About this task:
Exactly and only the lines from the one with "Open the 编辑(E) menu in menu bar" through the last line of the records need to be set down; please skip the pictures.

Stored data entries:
= Beginning of Section =

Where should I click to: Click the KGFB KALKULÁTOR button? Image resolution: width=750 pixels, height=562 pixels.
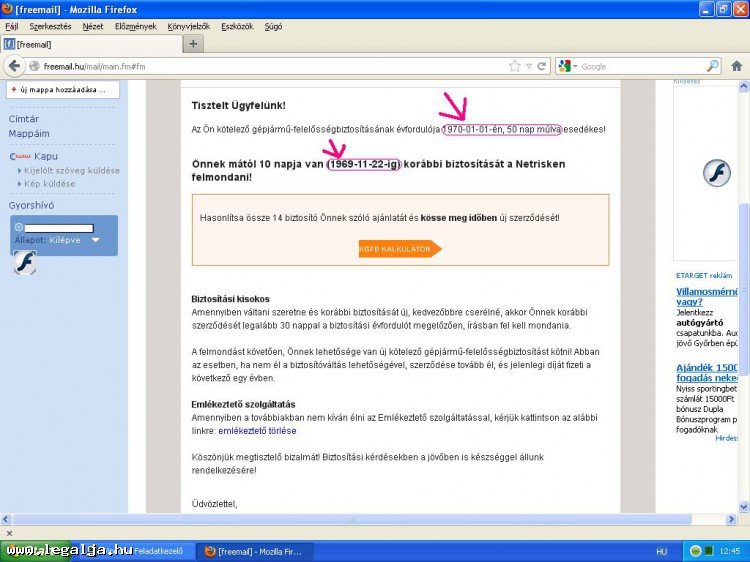[397, 249]
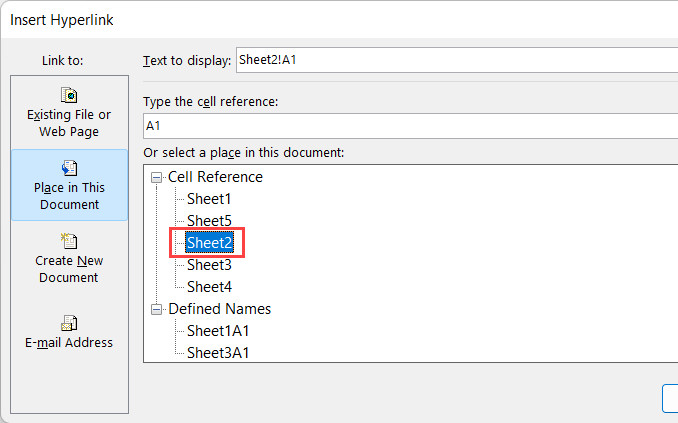
Task: Select the Sheet3A1 defined name
Action: pos(216,353)
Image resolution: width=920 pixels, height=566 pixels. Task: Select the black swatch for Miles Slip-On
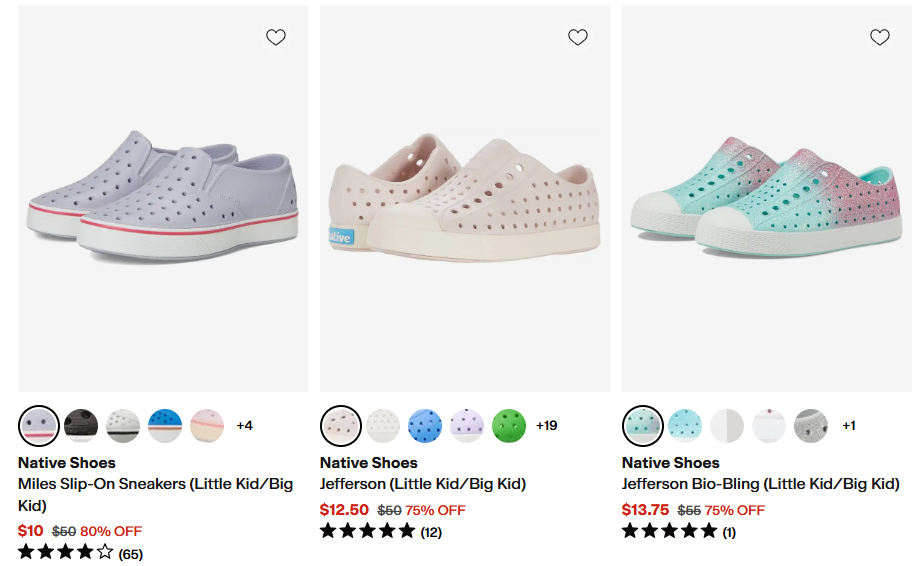point(81,425)
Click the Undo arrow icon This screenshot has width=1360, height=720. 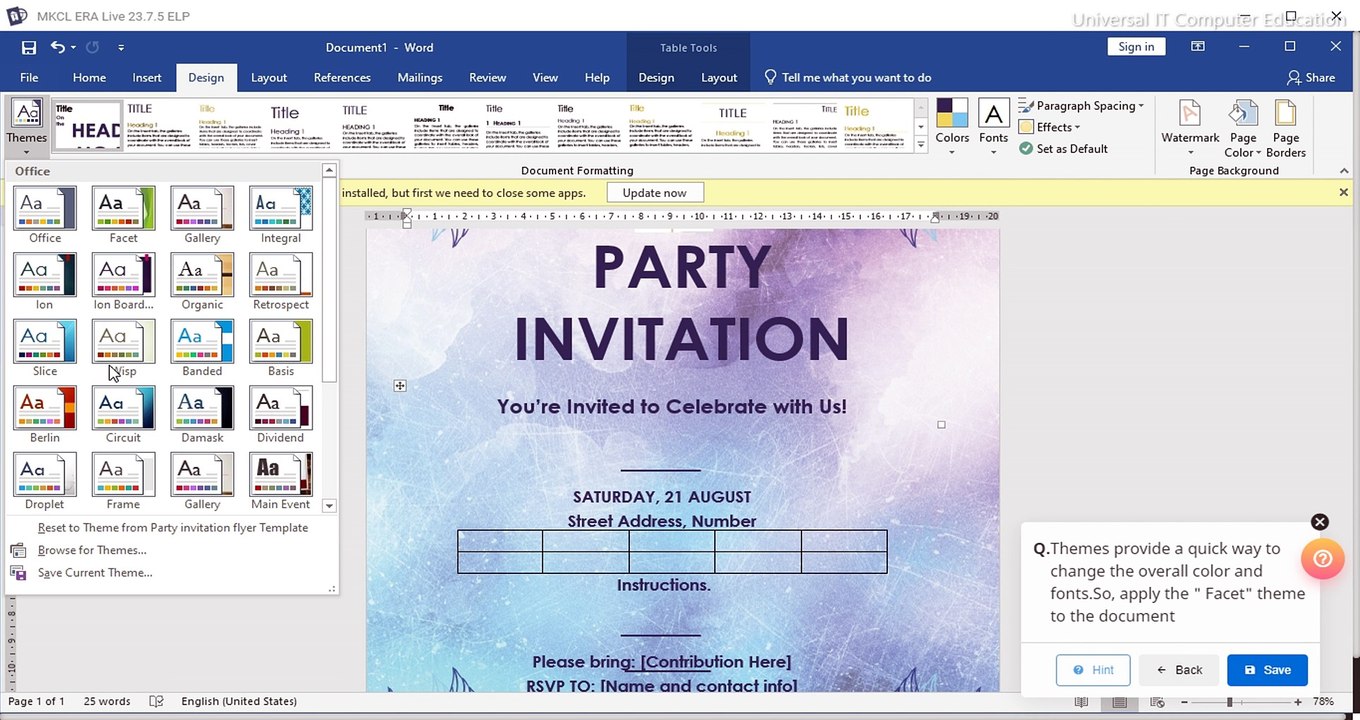(58, 47)
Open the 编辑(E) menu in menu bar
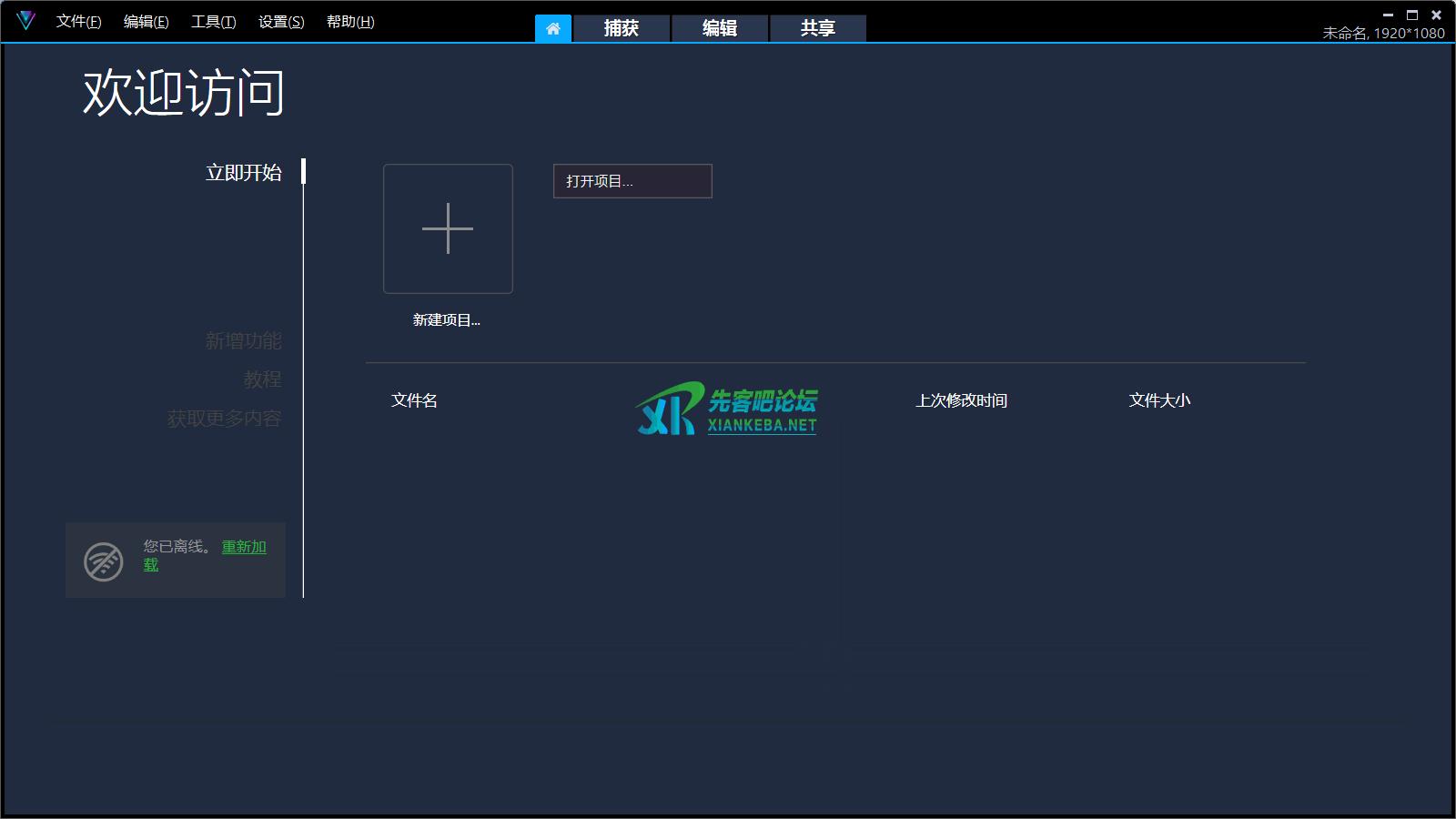This screenshot has height=819, width=1456. coord(146,22)
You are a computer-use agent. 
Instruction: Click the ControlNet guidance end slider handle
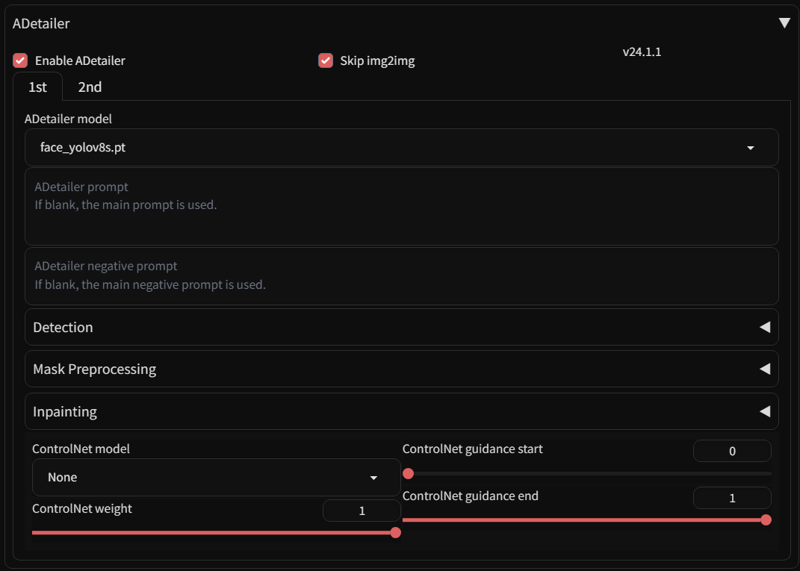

= End of Section =

Solved problem:
Open the 编辑(E) menu in menu bar
This screenshot has height=819, width=1456. coord(146,22)
You are a computer-use agent. 
Instruction: Click the ControlNet guidance end slider handle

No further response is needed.